6. O Supremo Tribunal Federal, no julgamento do Habeas Corpus 86.553-0, reconheceu que este procedimento não afronta o artigo 93, IX, da Constituição Federal. Veja-se a transcrição do v. Acórdão: “o § 5º do artigo 82 da Lei nº 9.099/95 dispõe que ‘se a sentença for confirmada pelos próprios fundamentos, a súmula do julgamento servirá de acórdão’. O preceito legal prevê a possibilidade de o órgão revisor adotar como razão de decidir os fundamentos do ato impugnado, o que não implica violação do artigo 93, IX da Constituição do Brasil. É fora de dúvida que o acórdão da apelação, ao reportar-se aos fundamentos do ato impugnado, não é carente de fundamentação, como sustentado pela impetrante” (HC 86553-0/SP, rel. Min.
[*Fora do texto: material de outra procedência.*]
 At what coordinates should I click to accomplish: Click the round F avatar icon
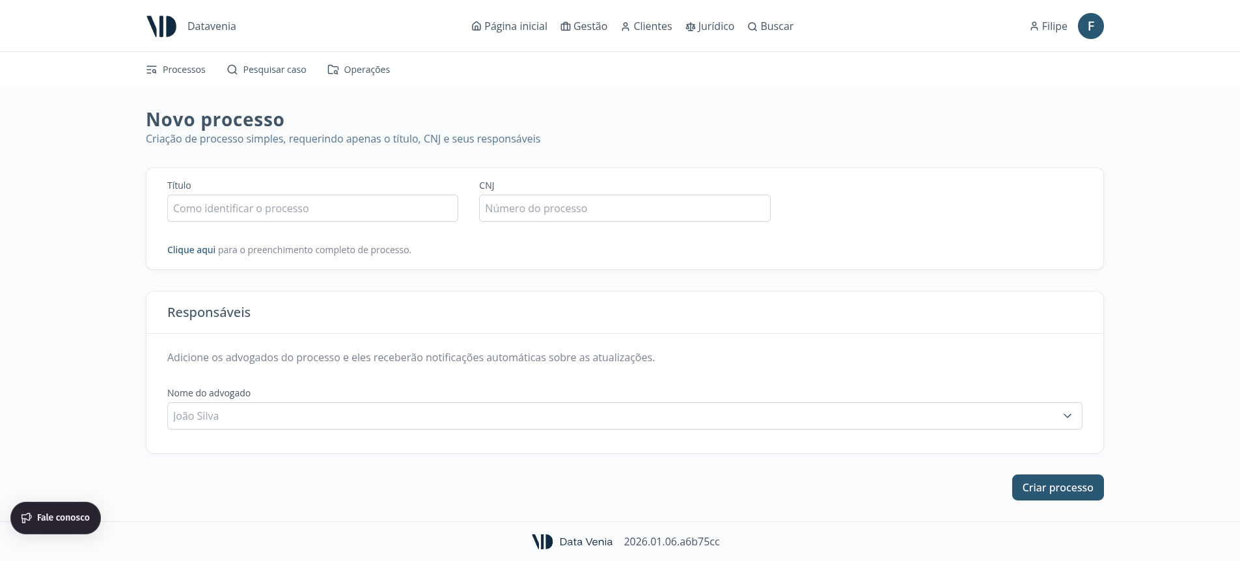click(x=1090, y=26)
Eros Grau, DJ de 2/12/2005).

7. Não obstante o prequestionamento de matérias que possam ensejar a interposição de recurso especial ou extraordinário, com base nas súmulas 282 e 356, do Supremo Tribunal Federal, as razões do convencimento do Juiz sobre determinado assunto são subjetivas, singulares e não estão condicionadas aos fundamentos formulados pelas partes.

8. Atualização monetária e juros de mora segundo os critérios regulados no vigente Manual de Cálculos da Justiça Federal (Resolução 134/2010 do CJF, com as modificações introduzidas pela Resolução 267/2013) e eventuais subsequentes alterações por ocasião da execução. A aplicação da Resolução 267/2013 do CJF está em consonância com a jurisprudência do STF (tema 810) e do STJ (tema 905).

9. Ante o exposto, nego provimento ao recurso interposto pelo INSS, mantendo integralmente a sentença recorrida.

10. Condenação da parte ré-recorrente ao pagamento de honorários advocatícios, fixados em 10% de acordo com o art. 55 da Lei 9.099/1995 c/c art. da Lei 10.259/2001 e do art. 85, § 3º, I e art. 1.046, § 2º do Código de Processo Civil/2015, limitados a 6 (seis) salários-mínimos em razão de este número representar o já mencionado percentual do teto de competência do JEF (60 salários-mínimos – artigo , caput, Lei 10.259/2001).

É como voto.

ACÓRDÃO

Visto, relatado e discutido este processo virtual, em que são partes as acima indicadas, decide a Terceira Turma Recursal dos Juizados Especiais Federais da Terceira Região, Seção Judiciária de São Paulo, por unanimidade, negar provimento ao recurso, nos termos do voto do Juiz Federal Relator, Dr. David Rocha Lima de Magalhães e Silva. Participaram do julgamento o (a) s Sr (a) s. Juízes Federais Dra. Nilce Cristina Petris de Paiva e Dr. Leandro Gonsalves Ferreira.

São Paulo, 5 de fevereiro de 2020 (data do julgamento).